▸ **WHAT IS BEING ASKED**
Your reply should consist solely of the number of lines in the data that contain "Given".

▸ **DATA FOR THE TASK**
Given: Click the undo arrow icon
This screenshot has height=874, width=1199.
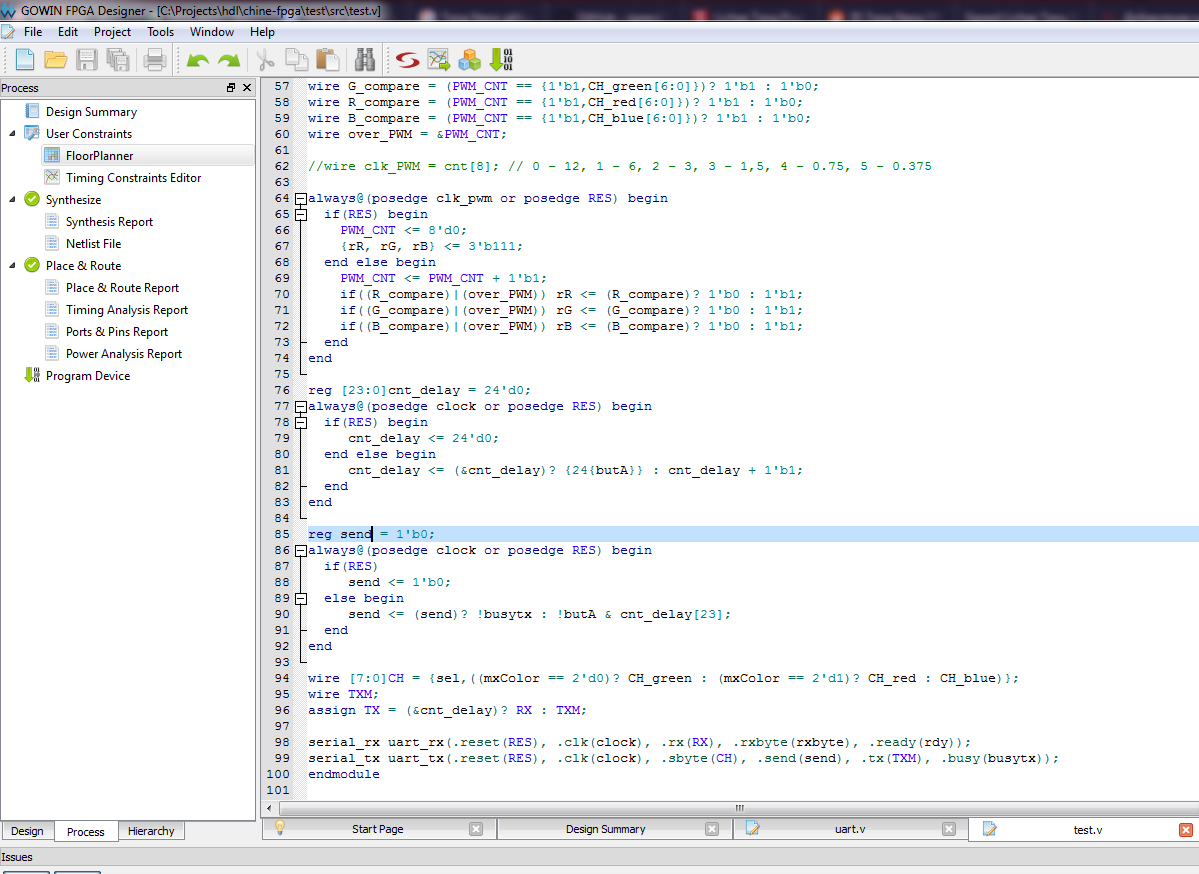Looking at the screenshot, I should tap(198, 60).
--
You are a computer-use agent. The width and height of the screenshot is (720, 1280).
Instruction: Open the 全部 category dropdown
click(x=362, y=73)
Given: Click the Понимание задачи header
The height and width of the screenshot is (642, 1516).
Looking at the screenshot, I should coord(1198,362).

▸ **EXERCISE SOLUTION**
2